══ Available data

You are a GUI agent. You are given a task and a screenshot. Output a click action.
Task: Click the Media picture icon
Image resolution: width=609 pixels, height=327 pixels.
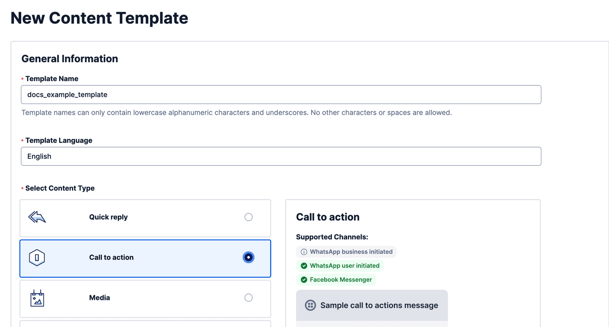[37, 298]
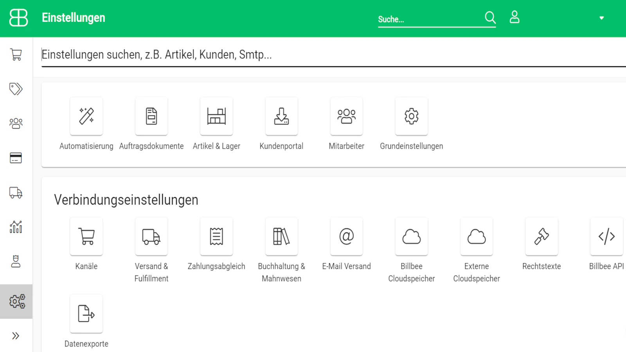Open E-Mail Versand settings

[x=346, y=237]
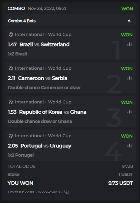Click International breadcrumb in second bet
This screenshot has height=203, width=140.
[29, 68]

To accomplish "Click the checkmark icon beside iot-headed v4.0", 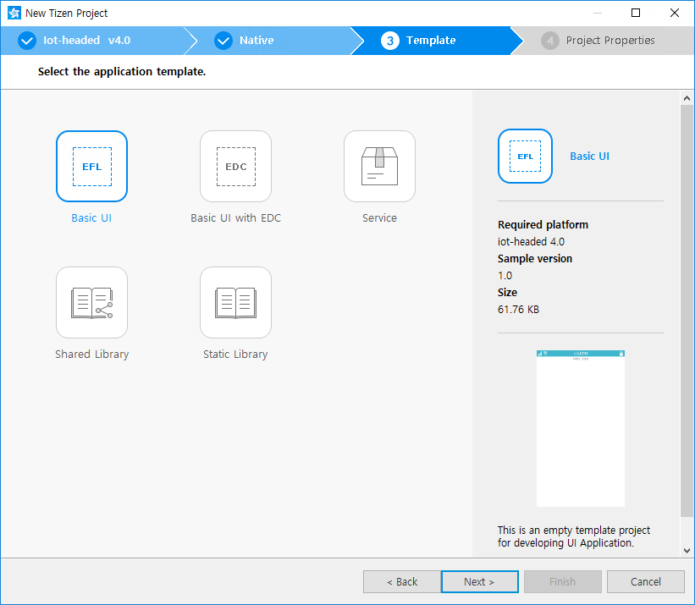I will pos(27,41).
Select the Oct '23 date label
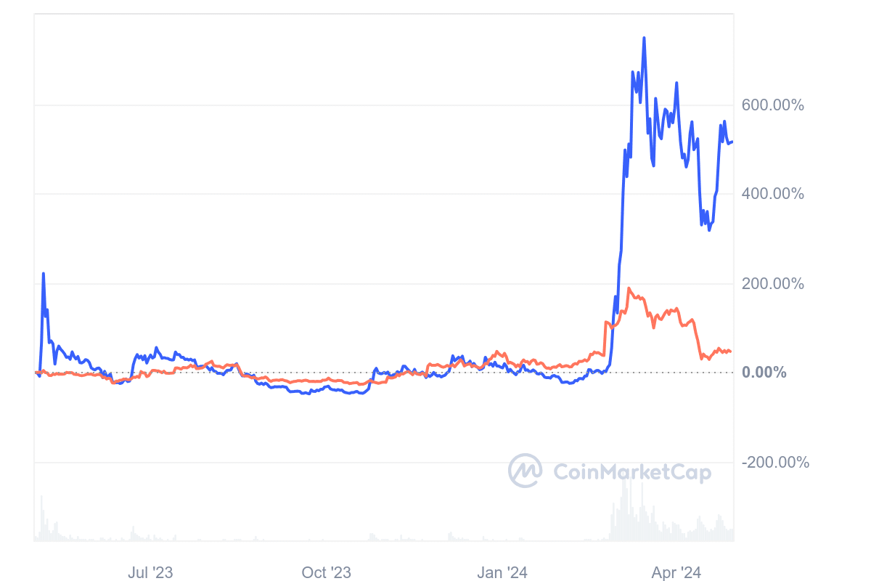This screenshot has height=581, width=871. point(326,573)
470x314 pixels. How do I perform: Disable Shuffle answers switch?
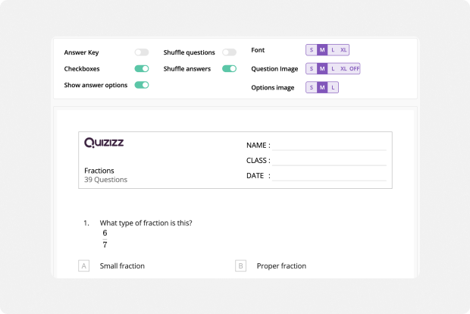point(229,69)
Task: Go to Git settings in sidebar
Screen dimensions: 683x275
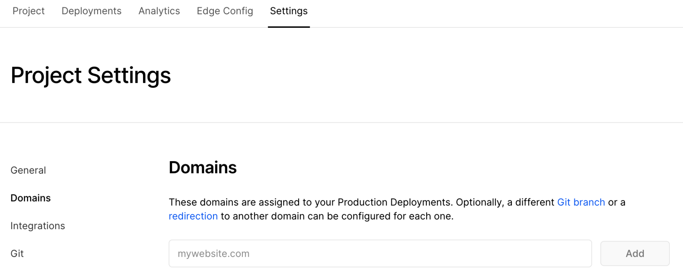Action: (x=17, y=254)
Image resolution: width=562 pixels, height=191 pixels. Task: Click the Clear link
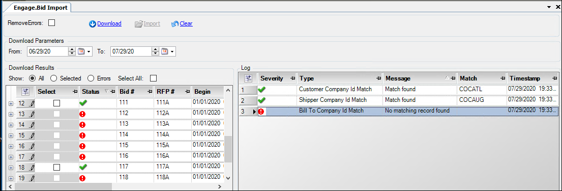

════

Exercise requirements =
Please transcribe word for word the lines from the one bearing "Select the Oct '23 date label" through the last line of the records above, omitting the pictures.

Exercise result =
Select the Oct '23 date label
This screenshot has height=581, width=871. point(326,573)
470x314 pixels. How do I perform: Disable Shuffle answers switch?
point(229,69)
Task: Go to Git settings in sidebar
Screen dimensions: 683x275
Action: (x=17, y=254)
Image resolution: width=562 pixels, height=191 pixels. Task: Click the Clear link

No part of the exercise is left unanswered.